╭─ SUPPLIED DATA

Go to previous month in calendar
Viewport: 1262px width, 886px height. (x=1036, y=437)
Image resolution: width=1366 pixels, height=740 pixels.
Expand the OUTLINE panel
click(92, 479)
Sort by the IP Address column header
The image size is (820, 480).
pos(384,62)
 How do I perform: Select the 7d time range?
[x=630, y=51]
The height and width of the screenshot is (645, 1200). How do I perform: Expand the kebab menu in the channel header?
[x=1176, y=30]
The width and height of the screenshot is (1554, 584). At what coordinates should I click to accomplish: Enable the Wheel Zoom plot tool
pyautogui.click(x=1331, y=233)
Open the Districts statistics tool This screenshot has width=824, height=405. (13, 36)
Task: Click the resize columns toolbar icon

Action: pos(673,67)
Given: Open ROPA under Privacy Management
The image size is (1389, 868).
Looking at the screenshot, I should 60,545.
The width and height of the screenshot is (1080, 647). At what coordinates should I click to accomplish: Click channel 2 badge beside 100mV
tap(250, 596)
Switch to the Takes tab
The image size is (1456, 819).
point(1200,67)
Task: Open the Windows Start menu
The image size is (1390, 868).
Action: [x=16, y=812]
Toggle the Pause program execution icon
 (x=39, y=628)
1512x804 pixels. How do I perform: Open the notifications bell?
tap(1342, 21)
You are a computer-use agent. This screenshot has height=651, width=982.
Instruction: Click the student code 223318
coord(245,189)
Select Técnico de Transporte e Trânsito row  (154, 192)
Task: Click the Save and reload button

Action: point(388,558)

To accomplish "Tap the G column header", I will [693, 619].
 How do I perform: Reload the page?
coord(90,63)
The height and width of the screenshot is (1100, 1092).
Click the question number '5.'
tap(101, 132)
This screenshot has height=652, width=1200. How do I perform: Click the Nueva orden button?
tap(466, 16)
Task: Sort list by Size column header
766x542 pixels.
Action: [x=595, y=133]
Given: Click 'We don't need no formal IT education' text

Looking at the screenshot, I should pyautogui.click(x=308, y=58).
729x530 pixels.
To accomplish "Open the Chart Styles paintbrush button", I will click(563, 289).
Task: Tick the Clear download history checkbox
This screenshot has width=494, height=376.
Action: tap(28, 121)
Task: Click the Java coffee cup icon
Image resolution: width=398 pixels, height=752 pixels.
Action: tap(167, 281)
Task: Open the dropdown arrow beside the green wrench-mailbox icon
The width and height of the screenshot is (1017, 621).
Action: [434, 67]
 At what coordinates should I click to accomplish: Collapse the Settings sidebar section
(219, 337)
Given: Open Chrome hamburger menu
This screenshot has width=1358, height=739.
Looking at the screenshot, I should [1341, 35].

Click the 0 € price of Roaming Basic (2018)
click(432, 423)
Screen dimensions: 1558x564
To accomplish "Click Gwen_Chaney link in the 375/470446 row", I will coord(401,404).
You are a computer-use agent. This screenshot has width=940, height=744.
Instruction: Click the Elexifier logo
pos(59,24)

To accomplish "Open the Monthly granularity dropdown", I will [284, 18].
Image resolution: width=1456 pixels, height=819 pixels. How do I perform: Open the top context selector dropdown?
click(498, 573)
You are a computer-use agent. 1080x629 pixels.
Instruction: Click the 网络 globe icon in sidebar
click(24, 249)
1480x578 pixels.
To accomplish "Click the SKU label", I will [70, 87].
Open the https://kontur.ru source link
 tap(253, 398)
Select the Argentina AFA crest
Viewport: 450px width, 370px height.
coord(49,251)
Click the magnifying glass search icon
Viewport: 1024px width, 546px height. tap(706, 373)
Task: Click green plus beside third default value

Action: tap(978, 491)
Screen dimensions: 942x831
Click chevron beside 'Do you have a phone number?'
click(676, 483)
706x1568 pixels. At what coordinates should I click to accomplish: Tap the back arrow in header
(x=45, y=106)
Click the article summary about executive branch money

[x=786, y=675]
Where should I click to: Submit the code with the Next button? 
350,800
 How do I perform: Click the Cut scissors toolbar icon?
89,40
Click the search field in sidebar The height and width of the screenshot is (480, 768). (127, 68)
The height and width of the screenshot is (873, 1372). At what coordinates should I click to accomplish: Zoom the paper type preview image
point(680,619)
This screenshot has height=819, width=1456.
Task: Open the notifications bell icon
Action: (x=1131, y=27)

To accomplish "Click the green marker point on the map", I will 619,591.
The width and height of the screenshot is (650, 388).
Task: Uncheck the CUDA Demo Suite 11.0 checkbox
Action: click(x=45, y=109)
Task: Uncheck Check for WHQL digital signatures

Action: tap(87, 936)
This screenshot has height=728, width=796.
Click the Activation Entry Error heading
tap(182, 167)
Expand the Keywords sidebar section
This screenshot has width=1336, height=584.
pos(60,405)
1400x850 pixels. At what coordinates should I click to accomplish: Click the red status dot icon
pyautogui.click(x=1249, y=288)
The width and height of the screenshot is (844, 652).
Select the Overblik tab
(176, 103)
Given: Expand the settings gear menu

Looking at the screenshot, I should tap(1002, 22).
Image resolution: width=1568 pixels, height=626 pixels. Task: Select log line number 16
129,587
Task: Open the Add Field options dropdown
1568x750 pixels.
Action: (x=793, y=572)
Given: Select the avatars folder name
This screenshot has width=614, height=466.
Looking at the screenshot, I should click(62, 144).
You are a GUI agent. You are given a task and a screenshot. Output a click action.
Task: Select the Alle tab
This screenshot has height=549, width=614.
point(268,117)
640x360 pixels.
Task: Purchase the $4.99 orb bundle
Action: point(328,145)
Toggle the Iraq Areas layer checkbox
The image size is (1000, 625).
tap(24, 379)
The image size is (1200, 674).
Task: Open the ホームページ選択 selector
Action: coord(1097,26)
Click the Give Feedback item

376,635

╰─

### PROBLEM
Copy all of the records above line for line, with no changes.

### TASK RESPONSE
Go to previous month in calendar
Viewport: 1262px width, 886px height. (x=1036, y=437)
Image resolution: width=1366 pixels, height=740 pixels.
Expand the OUTLINE panel
click(92, 479)
Sort by the IP Address column header
The image size is (820, 480).
pos(384,62)
 How do I perform: Select the 7d time range?
[x=630, y=51]
The height and width of the screenshot is (645, 1200). How do I perform: Expand the kebab menu in the channel header?
[x=1176, y=30]
The width and height of the screenshot is (1554, 584). At what coordinates should I click to accomplish: Enable the Wheel Zoom plot tool
pyautogui.click(x=1331, y=233)
Open the Districts statistics tool This screenshot has width=824, height=405. (13, 36)
Task: Click the resize columns toolbar icon

Action: pos(673,67)
Given: Open ROPA under Privacy Management
The image size is (1389, 868).
Looking at the screenshot, I should 60,545.
The width and height of the screenshot is (1080, 647). At what coordinates should I click to accomplish: Click channel 2 badge beside 100mV
tap(250, 596)
Switch to the Takes tab
The image size is (1456, 819).
point(1200,67)
Task: Open the Windows Start menu
The image size is (1390, 868).
Action: [x=16, y=812]
Toggle the Pause program execution icon
 (x=39, y=628)
1512x804 pixels. How do I perform: Open the notifications bell?
tap(1342, 21)
You are a computer-use agent. This screenshot has height=651, width=982.
Instruction: Click the student code 223318
coord(245,189)
Select Técnico de Transporte e Trânsito row  (154, 192)
Task: Click the Save and reload button

Action: point(388,558)

To accomplish "Tap the G column header", I will [693, 619].
 How do I perform: Reload the page?
coord(90,63)
The height and width of the screenshot is (1100, 1092).
Click the question number '5.'
tap(101, 132)
This screenshot has height=652, width=1200. How do I perform: Click the Nueva orden button?
tap(466, 16)
Task: Sort list by Size column header
766x542 pixels.
Action: [x=595, y=133]
Given: Click 'We don't need no formal IT education' text

Looking at the screenshot, I should pyautogui.click(x=308, y=58).
729x530 pixels.
To accomplish "Open the Chart Styles paintbrush button", I will click(563, 289).
Task: Tick the Clear download history checkbox
This screenshot has width=494, height=376.
Action: tap(28, 121)
Task: Click the Java coffee cup icon
Image resolution: width=398 pixels, height=752 pixels.
Action: tap(167, 281)
Task: Open the dropdown arrow beside the green wrench-mailbox icon
The width and height of the screenshot is (1017, 621).
Action: [434, 67]
 At what coordinates should I click to accomplish: Collapse the Settings sidebar section
(219, 337)
Given: Open Chrome hamburger menu
This screenshot has width=1358, height=739.
Looking at the screenshot, I should [1341, 35].

Click the 0 € price of Roaming Basic (2018)
click(432, 423)
Screen dimensions: 1558x564
To accomplish "Click Gwen_Chaney link in the 375/470446 row", I will coord(401,404).
You are a computer-use agent. This screenshot has width=940, height=744.
Instruction: Click the Elexifier logo
pos(59,24)

To accomplish "Open the Monthly granularity dropdown", I will [284, 18].
Image resolution: width=1456 pixels, height=819 pixels. How do I perform: Open the top context selector dropdown?
click(498, 573)
You are a computer-use agent. 1080x629 pixels.
Instruction: Click the 网络 globe icon in sidebar
click(24, 249)
1480x578 pixels.
To accomplish "Click the SKU label", I will [70, 87].
Open the https://kontur.ru source link
 tap(253, 398)
Select the Argentina AFA crest
Viewport: 450px width, 370px height.
coord(49,251)
Click the magnifying glass search icon
Viewport: 1024px width, 546px height. tap(706, 373)
Task: Click green plus beside third default value

Action: tap(978, 491)
Screen dimensions: 942x831
Click chevron beside 'Do you have a phone number?'
click(676, 483)
706x1568 pixels. At what coordinates should I click to accomplish: Tap the back arrow in header
(x=45, y=106)
Click the article summary about executive branch money

[x=786, y=675]
Where should I click to: Submit the code with the Next button? 
350,800
 How do I perform: Click the Cut scissors toolbar icon?
89,40
Click the search field in sidebar The height and width of the screenshot is (480, 768). (127, 68)
The height and width of the screenshot is (873, 1372). At what coordinates should I click to accomplish: Zoom the paper type preview image
point(680,619)
This screenshot has height=819, width=1456.
Task: Open the notifications bell icon
Action: (x=1131, y=27)

To accomplish "Click the green marker point on the map", I will 619,591.
The width and height of the screenshot is (650, 388).
Task: Uncheck the CUDA Demo Suite 11.0 checkbox
Action: click(x=45, y=109)
Task: Uncheck Check for WHQL digital signatures

Action: tap(87, 936)
This screenshot has height=728, width=796.
Click the Activation Entry Error heading
tap(182, 167)
Expand the Keywords sidebar section
This screenshot has width=1336, height=584.
pos(60,405)
1400x850 pixels. At what coordinates should I click to accomplish: Click the red status dot icon
pyautogui.click(x=1249, y=288)
The width and height of the screenshot is (844, 652).
Select the Overblik tab
(176, 103)
Given: Expand the settings gear menu

Looking at the screenshot, I should tap(1002, 22).
Image resolution: width=1568 pixels, height=626 pixels. Task: Select log line number 16
129,587
Task: Open the Add Field options dropdown
1568x750 pixels.
Action: (x=793, y=572)
Given: Select the avatars folder name
This screenshot has width=614, height=466.
Looking at the screenshot, I should click(62, 144).
You are a GUI agent. You are given a task and a screenshot. Output a click action.
Task: Select the Alle tab
This screenshot has height=549, width=614.
point(268,117)
640x360 pixels.
Task: Purchase the $4.99 orb bundle
Action: point(328,145)
Toggle the Iraq Areas layer checkbox
The image size is (1000, 625).
tap(24, 379)
The image size is (1200, 674).
Task: Open the ホームページ選択 selector
Action: coord(1097,26)
Click the Give Feedback item

376,635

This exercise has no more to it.